WORK TO COMPLETE:
Rewrite all of the records below as a JSON list of strings, one string per line, skipping blank lines. Leave the pictures out of your answer.

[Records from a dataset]
* BEGIN *
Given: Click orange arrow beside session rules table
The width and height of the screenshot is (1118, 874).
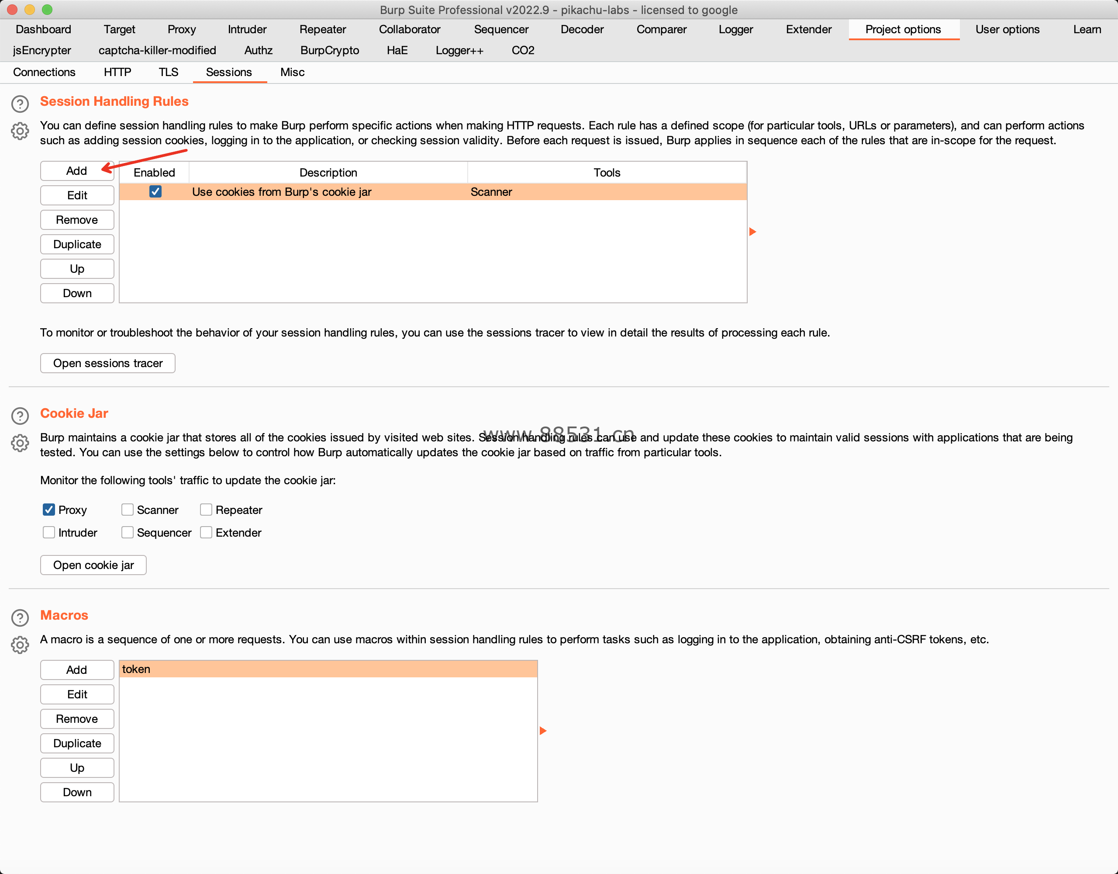Looking at the screenshot, I should [x=752, y=232].
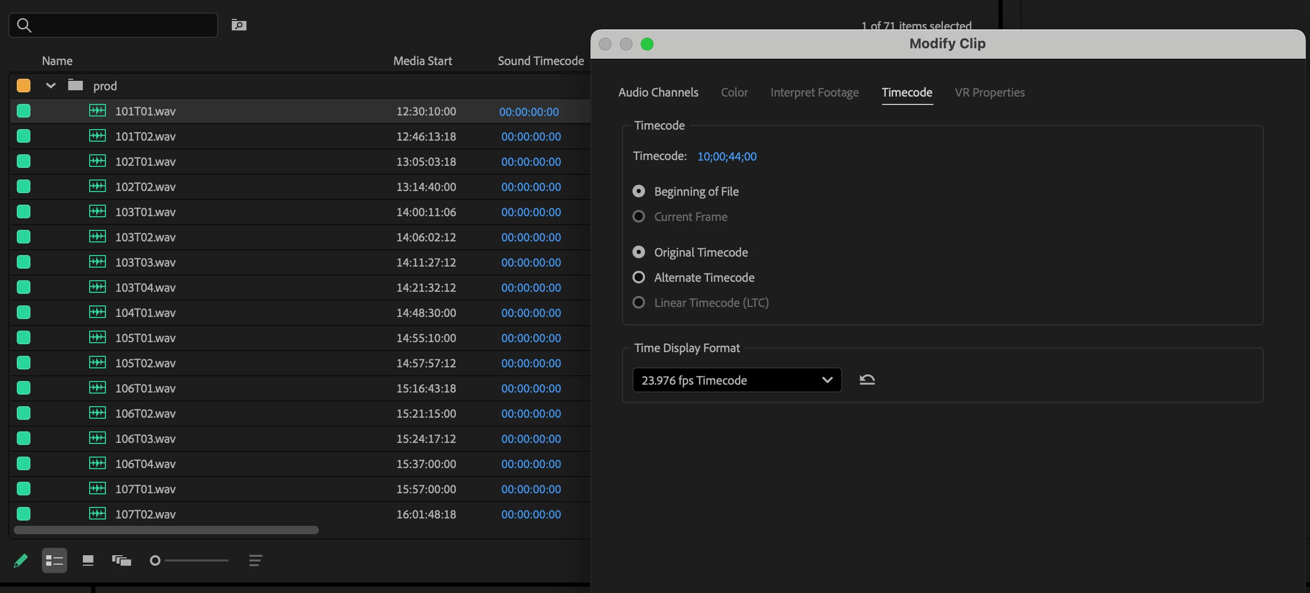Edit the 10;00;44;00 timecode value

(x=727, y=156)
* END *
SOLVED EXERCISE:
[
  "Given: Click orange arrow beside session rules table",
  "The width and height of the screenshot is (1118, 874).",
  "Looking at the screenshot, I should [x=752, y=232].",
  "Edit the 10;00;44;00 timecode value",
  "(x=727, y=156)"
]